Have you ever wondered how a search engine works? Then the answer is here. A search engine is a software program or script in the internet which helps the user to search documents, files, links, etc. based on keywords searched.
Popular examples of search engines are Google, Yahoo!, Baidu, Bing, AOL, etc. Coming to the brief working of Search engines, they use an automated application called robots/boots/spiders to crawl the web, following every link in a website and then building a list of searchable index.
How Search Engine Works
A typical search engine operates in the following order:
- Web crawling
Step 1: Web Crawling
Web crawling is the activity done by a specialised program called spider to build a list of words `found in a website. It visits every page of a particular website word by word and to build a searchable index the spider needs to visit a lot of webpages.

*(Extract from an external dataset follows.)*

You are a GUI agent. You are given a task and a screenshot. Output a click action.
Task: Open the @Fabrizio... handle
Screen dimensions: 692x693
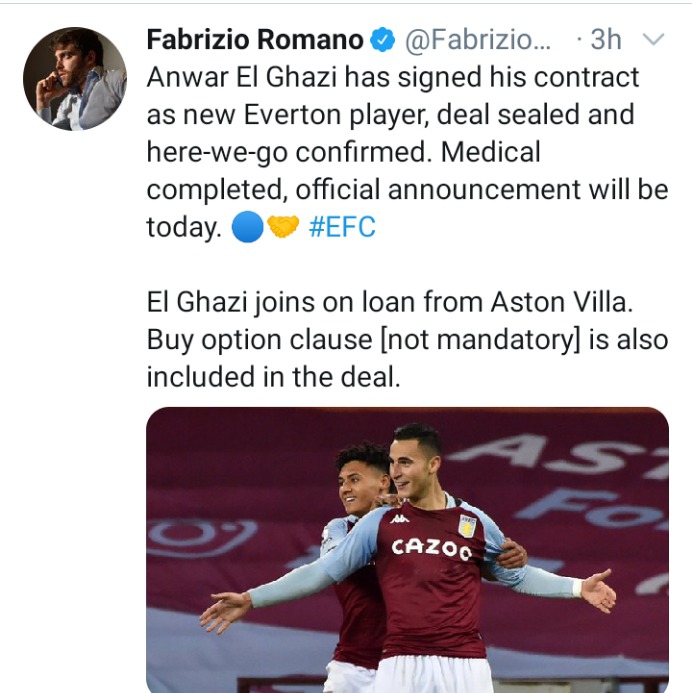pyautogui.click(x=478, y=40)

The spider first crawls very popular websites and webpages, indexing the words in the pages and every link found in the page. Then it starts crawling the other pages. The words in the title, subtitle, meta tags and other places which are relevant to the content of the page are recorded and indexed for future searches by the user.
Spiders of the different search engines use different algorithms for their spiders in an attempt to make the spider work faster. We can take the example that Google spider leaves the articles “a,” “an” and “the” whereas AltaVista index every single word found on a page including the articles.
Step 2: Indexing
After the spider completes the task of crawling or finding information on web pages (actually the task is never completed due to the rapid expansion of the web and the spiders keep crawling the web pages), it generates a list of keywords and build a searchable index. Now the task is to make the index searchable so that user can search the same. The indexing is mainly responsible to maintain a list of URLs associated with each keyword in a searchable database.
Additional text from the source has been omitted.